Pneumothorax is a rare complication that may occur when a biopsy is taken. A leak of air from the lung can escape into surrounding tissue and cause part of the lung to collapse. A small leak may close without treatment, but a collapsed lung must be treated with a chest tube to re-expand the lung, according to the Chest Foundation.

What happens after the procedure?

After the procedure, you’ll be brought to an area to recover from your sedation or general anesthesia. Until you’re awake and any numbness in your throat has worn off, you will not be allowed to eat or drink. Recovery may take anywhere from one to three hours.

You may also be given a chest X-ray to make sure there is no evidence of pneumothorax before you go home. It may take a few days to get results of tests or biopsies done during the procedure. However, your doctor may describe what was found during the procedure before you go home.

Once home, it’s normal to have some soreness in your throat. It’s not uncommon to have a low-grade fever for a day or two, but let your doctor know if you have any of these symptoms:

  • Persistent chills or fever
  • Persistent cough or throat pain
  • Coughing up blood
  • Shortness of breath
Let your doctor know right away or get immediate attention if you have chest pain or trouble breathing. These could be signs of pneumothorax. Once the results of your bronchoscopy are available, your doctor will discuss the need for any further testing

What happens during the procedure?

If you’re having flexible bronchoscopy, the procedure is usually performed with intravenous (IV) sedation. Rigid bronchoscopy is performed under general anesthesia, which means you’ll be asleep.

You will receive oxygen throughout the procedure whether you’re awake or asleep. The procedure usually takes about 30 to 60 minutes. It may take longer if you have an imaging study during the procedure, such as an endobronchial ultrasound, which creates images with sound waves from inside your lung.

Steps routinely used for flexible bronchoscopy include:

  • An IV will be started in your arm. If you receive sedation, you’ll get a medicine through the IV to make you feel relaxed and sleepy.
  • You will be placed on a bed or table with your head tilted upwards.
  • If you’re having sedation only, a numbing spray may be placed into your nose or mouth.
  • The bronchoscope will be passed down your throat and through your vocal cords.
  • Your oxygen level, blood pressure and heart rate will be monitored.

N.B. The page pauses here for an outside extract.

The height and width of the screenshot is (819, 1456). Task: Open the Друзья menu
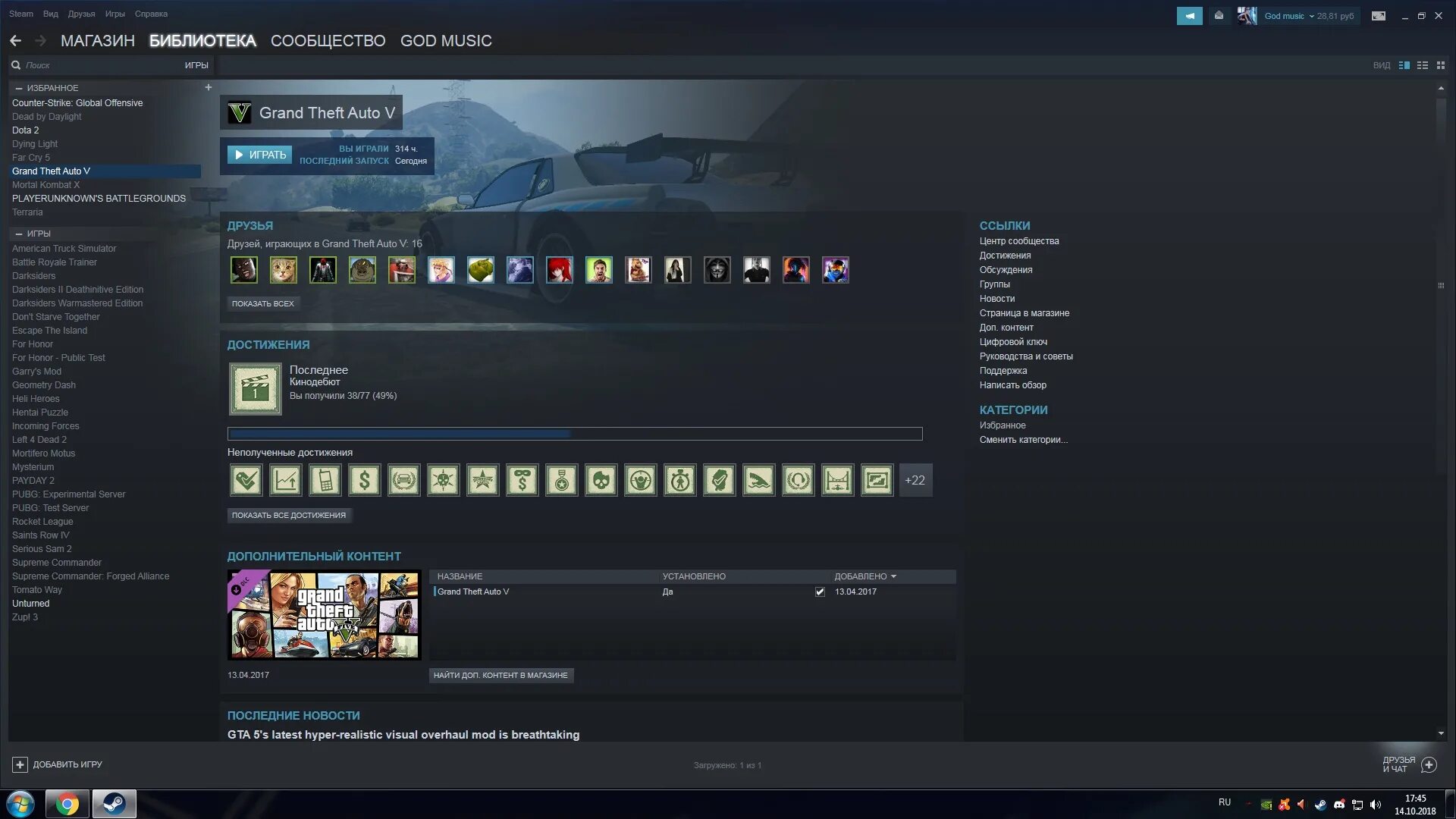(81, 14)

During the procedure, your doctor will examine your airways and perform tests or procedures as needed.

Why is bronchoscopy done?

There are many reasons for flexible bronchoscopy. The most common ones include:

  • If you have frequent lung infections, samples of lung tissue or secretions can be removed through the scope and studied in the lab.
  • If an imaging study shows a spot on your lung, a piece of lung growth may be taken to diagnose a cancerous tumor or another condition. Taking a piece of tumor to study under a microscope is called a biopsy.
  • If an area of your lung has become blocked and has collapsed, called atelectasis. Thick mucus, or a foreign body (like a piece of peanut), may be removed. If it’s a tumor, it may be biopsied.
  • If you’re coughing up blood, bronchoscopy may determine the cause. It can be an abnormal blood vessel or a tumor. In some cases, bleeding can be treated through the scope.
  • Bronchoscopy may be done to find out why you have trouble breathing or noisy breathing. There are many causes of obstructed breathing that can be found during bronchoscopy.

Bronchoscopy may also be done if you’ve been diagnosed with lung cancer to find the stage of your cancer—how far cancer has grown—and to decide if the cancer can be removed by surgery or needs a different type of treatment.

Although rigid bronchoscopy is an older procedure that has mainly been replaced by flexible bronchoscopy, rigid bronchoscopy is still important for certain conditions. These include removing a central airway obstruction that is too large for the flexible scope, removing a large foreign body and treating severe bleeding.